Operating earnings for the Lennar Multifamily segment were $41.4 million in the fourth quarter of 2016, compared to $10.2 million in the fourth quarter of 2015. The increase in profitability was primarily due to the segment’s $47.2 million share of gains related to the sale of four operating properties by Lennar Multifamily’s unconsolidated entities in the fourth quarter of 2016, compared to the segment’s $16.6 million share of a gain as a result of the sale of one operating property by one of its unconsolidated entities in the fourth quarter of 2015.

Corporate General and Administrative Expenses

Corporate general and administrative expenses were $67.9 million, or 2.0% as a percentage of total revenues, in the fourth quarter of 2016, compared to $65.9 million, or 2.2% as a percentage of total revenues, in the fourth quarter of 2015. As a percentage of total revenues, corporate general and administrative expenses improved due to increased operating leverage.

Noncontrolling Interests

Net earnings (loss) attributable to noncontrolling interests were ($3.0) million and $11.1 million in the fourth quarter of 2016 and 2015, respectively. Net loss attributable to noncontrolling interests during the fourth quarter of 2016 was primarily attributable to a net loss related to the FDIC’s interest in the portfolio of real estate loans that the Company acquired in partnership with the FDIC, partially offset by net earnings related to the Lennar Homebuilding consolidated joint ventures. Net earnings attributable to noncontrolling interests in the fourth quarter of 2015 were primarily attributable to earnings related to the FDIC’s interest in the portfolio of real estate loans that the Company acquired in partnership with the FDIC.

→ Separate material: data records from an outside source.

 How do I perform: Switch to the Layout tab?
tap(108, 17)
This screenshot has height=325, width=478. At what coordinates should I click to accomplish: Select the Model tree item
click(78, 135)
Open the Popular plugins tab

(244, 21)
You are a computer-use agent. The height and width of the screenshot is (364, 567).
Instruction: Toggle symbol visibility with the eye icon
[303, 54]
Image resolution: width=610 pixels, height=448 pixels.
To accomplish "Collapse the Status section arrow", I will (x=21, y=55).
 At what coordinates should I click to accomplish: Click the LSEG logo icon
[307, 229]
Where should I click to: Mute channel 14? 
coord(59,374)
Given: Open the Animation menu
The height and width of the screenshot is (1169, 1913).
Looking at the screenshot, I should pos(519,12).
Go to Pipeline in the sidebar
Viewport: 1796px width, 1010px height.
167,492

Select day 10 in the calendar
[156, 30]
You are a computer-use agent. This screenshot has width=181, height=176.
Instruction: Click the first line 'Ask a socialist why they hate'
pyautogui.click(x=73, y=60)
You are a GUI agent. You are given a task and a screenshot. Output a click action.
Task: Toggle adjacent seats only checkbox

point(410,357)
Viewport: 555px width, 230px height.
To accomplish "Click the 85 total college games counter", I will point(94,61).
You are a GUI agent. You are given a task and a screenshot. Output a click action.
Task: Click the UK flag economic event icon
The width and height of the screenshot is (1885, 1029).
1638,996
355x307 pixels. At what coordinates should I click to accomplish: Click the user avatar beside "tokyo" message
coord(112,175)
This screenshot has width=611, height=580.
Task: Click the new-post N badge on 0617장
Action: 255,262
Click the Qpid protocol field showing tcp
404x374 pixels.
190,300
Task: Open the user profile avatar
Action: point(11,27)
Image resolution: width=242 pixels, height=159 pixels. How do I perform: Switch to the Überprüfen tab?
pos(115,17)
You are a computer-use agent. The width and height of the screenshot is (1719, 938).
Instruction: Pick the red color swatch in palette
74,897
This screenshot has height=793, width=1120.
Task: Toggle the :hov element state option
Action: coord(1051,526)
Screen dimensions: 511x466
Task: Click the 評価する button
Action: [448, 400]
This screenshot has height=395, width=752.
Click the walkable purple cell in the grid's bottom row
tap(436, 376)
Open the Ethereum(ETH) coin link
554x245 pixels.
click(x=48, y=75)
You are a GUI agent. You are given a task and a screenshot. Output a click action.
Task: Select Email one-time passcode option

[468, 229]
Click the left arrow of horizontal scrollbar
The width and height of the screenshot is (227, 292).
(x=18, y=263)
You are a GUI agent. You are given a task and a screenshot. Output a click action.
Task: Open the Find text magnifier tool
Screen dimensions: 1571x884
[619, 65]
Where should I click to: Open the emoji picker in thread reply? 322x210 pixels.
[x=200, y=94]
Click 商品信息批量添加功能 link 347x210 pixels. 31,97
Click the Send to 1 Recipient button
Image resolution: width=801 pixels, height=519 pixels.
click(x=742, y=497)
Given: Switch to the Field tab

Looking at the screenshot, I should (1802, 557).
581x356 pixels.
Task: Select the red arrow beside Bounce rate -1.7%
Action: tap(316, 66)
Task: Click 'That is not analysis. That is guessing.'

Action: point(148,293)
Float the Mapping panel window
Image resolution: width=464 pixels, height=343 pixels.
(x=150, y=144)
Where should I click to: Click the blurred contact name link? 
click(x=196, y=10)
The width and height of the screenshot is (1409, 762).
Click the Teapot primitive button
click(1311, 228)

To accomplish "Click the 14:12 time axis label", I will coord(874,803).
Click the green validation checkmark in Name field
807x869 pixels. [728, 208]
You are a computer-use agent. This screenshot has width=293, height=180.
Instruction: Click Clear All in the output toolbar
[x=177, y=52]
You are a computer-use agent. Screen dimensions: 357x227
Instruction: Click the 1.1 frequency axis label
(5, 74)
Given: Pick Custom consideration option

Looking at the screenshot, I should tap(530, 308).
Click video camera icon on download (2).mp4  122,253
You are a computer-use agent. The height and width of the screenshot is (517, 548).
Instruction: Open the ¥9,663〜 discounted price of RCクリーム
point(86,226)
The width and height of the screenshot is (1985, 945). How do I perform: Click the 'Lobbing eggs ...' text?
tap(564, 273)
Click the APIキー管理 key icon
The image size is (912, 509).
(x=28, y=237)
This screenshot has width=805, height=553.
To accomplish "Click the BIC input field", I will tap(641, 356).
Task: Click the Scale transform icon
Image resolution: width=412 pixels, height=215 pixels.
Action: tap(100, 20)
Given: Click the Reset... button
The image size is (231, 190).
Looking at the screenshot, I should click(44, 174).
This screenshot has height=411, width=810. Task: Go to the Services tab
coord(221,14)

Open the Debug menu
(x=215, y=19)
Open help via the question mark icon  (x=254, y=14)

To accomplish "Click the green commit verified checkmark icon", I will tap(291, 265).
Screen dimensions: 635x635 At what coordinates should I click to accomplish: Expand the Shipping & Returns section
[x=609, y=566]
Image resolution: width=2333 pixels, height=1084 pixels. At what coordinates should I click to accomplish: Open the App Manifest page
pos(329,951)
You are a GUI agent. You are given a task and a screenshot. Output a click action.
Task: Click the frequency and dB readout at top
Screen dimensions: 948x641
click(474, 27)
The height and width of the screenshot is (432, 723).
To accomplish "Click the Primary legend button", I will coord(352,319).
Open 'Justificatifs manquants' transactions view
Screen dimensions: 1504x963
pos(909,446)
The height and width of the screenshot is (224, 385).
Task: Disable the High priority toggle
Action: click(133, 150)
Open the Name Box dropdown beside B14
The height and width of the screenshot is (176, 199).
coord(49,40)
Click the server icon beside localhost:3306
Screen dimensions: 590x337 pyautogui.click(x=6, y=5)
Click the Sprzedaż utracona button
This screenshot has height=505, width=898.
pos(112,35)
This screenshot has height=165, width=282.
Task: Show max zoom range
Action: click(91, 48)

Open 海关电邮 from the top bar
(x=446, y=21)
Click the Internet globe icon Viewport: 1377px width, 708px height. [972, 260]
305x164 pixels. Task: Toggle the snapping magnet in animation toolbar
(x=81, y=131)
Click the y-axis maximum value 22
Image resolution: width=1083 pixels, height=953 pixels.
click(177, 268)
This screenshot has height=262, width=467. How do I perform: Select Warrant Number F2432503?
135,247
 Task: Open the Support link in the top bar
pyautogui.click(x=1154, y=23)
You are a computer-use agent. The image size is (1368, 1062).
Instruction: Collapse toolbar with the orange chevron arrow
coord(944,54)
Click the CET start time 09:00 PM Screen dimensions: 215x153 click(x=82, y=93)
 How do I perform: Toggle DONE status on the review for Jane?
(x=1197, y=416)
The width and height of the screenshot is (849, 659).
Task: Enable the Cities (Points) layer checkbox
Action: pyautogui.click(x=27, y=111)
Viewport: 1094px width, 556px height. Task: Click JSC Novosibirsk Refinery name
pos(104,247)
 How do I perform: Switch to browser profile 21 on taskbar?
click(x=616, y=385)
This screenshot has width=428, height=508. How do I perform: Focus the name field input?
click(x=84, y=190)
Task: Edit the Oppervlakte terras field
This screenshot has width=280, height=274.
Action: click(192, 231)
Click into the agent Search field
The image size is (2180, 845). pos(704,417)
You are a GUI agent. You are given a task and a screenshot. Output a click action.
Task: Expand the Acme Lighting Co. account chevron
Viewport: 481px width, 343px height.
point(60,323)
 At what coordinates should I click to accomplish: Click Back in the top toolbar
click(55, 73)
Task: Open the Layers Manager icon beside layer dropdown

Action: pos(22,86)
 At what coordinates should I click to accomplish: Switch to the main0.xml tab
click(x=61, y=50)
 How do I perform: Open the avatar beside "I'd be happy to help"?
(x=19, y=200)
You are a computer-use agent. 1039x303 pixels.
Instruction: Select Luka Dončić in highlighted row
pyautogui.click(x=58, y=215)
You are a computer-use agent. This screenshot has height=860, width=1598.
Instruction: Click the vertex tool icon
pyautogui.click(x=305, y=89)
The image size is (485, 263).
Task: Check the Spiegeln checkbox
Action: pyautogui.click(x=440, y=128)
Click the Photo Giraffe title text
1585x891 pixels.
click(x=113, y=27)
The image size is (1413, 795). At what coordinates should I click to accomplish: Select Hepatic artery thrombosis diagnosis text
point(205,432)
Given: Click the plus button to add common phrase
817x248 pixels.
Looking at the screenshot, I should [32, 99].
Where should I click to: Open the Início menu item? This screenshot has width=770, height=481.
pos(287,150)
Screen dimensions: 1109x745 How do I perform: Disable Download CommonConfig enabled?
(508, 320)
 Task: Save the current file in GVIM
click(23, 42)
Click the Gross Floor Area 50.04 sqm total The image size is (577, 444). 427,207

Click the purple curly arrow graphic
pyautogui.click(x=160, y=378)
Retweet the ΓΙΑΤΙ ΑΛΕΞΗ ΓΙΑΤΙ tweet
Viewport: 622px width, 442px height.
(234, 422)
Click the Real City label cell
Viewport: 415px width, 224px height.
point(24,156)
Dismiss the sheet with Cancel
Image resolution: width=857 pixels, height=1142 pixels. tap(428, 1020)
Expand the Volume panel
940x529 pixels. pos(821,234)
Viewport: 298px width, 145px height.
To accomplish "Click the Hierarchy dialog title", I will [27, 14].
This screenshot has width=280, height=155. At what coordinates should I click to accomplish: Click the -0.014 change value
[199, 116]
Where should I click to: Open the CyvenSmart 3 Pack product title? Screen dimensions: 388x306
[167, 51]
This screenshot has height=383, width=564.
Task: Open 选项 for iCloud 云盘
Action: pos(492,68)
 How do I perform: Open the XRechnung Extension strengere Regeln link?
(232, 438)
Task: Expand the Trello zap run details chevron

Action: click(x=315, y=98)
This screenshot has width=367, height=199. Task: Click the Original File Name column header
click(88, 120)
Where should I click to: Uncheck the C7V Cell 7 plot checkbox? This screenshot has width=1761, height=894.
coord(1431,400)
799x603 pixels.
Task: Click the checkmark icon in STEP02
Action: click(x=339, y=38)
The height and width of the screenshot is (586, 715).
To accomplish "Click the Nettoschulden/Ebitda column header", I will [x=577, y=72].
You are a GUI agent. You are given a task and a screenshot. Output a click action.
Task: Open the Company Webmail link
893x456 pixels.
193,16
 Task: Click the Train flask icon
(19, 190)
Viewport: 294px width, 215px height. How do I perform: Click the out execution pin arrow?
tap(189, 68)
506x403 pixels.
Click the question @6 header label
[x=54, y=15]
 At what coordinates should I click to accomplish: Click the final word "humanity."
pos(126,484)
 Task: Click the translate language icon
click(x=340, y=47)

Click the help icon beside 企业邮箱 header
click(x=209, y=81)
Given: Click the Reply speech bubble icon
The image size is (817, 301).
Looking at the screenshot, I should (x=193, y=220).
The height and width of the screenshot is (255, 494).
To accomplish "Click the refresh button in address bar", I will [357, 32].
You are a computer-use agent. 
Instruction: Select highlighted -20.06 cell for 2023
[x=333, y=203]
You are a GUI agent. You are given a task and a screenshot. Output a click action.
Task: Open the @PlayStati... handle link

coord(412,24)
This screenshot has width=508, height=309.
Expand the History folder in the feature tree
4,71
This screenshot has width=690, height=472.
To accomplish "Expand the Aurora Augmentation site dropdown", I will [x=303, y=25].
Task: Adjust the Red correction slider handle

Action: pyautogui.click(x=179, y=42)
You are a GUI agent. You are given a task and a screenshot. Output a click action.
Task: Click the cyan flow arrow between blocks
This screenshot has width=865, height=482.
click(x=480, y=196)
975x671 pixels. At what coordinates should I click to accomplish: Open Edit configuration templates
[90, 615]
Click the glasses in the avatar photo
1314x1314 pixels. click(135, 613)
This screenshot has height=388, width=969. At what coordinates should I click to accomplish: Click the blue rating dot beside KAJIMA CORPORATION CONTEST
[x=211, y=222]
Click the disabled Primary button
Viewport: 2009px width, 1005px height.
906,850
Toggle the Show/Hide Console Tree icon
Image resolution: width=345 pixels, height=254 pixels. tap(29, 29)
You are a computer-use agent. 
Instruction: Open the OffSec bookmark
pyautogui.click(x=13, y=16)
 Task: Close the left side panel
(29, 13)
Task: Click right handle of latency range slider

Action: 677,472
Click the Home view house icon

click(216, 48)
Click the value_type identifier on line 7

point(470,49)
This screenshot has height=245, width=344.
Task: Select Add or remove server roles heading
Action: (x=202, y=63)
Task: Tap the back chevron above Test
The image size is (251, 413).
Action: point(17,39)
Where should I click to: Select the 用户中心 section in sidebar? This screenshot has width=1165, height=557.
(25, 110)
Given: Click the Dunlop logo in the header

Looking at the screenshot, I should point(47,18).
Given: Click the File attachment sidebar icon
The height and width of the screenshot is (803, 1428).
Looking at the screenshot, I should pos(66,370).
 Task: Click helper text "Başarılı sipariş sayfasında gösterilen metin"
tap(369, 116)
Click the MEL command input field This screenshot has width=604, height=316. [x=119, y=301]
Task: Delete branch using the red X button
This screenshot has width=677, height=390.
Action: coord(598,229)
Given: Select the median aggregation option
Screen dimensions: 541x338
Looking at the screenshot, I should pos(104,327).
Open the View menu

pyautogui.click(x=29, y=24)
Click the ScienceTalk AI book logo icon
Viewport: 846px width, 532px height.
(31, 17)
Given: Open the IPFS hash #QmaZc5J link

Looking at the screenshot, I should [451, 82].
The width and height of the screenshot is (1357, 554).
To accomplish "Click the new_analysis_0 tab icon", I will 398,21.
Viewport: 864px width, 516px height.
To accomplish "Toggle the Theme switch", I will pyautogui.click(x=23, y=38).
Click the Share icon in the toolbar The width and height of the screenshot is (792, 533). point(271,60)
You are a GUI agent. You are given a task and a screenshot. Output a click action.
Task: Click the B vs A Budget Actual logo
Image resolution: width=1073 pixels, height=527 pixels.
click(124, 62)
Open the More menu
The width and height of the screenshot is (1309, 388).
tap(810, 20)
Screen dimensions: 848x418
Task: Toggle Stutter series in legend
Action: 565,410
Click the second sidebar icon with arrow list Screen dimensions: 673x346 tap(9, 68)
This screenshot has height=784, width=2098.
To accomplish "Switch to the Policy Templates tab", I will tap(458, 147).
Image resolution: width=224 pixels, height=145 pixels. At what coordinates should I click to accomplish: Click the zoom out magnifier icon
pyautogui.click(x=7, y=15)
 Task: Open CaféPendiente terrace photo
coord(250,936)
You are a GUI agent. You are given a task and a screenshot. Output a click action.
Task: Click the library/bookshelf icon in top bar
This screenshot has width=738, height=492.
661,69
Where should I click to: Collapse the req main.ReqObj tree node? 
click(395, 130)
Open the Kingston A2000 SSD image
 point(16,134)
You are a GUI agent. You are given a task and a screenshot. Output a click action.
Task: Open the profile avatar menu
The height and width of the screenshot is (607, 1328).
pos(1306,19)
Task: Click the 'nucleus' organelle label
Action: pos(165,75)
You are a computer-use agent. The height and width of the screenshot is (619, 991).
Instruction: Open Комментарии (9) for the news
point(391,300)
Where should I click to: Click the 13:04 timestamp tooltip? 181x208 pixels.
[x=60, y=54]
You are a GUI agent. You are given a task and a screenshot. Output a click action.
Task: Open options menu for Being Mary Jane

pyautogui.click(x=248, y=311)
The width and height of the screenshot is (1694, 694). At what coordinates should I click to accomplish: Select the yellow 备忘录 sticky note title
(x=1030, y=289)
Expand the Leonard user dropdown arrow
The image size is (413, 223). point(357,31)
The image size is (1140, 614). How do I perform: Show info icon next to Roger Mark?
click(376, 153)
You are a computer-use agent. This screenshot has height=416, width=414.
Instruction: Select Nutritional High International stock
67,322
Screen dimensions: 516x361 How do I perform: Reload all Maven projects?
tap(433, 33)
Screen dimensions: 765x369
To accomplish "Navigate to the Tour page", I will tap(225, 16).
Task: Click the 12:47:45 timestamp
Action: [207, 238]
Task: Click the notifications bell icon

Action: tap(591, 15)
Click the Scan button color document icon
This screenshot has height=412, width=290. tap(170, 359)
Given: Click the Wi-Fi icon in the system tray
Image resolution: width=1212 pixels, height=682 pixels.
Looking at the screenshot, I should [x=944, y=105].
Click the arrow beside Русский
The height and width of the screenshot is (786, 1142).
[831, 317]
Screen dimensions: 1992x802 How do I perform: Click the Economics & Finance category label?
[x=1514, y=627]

YEAR ENDED NOVEMBER 30, 2016 COMPARED TO YEAR ENDED NOVEMBER 30, 2015

Lennar Homebuilding

Revenues from home sales increased 15% in the year ended November 30, 2016 to $9.6 billion from $8.3 billion in the year ended November 30, 2015. Revenues were higher primarily due to a 9% increase in the number of home deliveries, excluding unconsolidated entities, and a 5% increase in the average sales price of homes delivered. New home deliveries, excluding unconsolidated entities, increased to 26,481 homes in the year ended November 30, 2016 from 24,209 homes in the year ended November 30, 2015. There was an increase in home deliveries in all of the Company’s Homebuilding segments and Homebuilding Other. This includes an increase in home deliveries in Homebuilding Central despite a slight decrease in home deliveries in Homebuilding Houston, which is now aggregated into the Company’s Homebuilding Central segment as it no longer meets the reportable segment criteria. The average sales price of homes delivered increased to $361,000 in the year ended November 30, 2016 from $344,000 in the year ended November 30, 2015. Sales incentives offered to homebuyers were $22,500 per home delivered in the year ended November 30, 2016, or 5.9% as a percentage of home sales revenue, compared to $21,400 per home delivered in the year ended November 30, 2015, or 5.9% as a percentage of home sales revenue.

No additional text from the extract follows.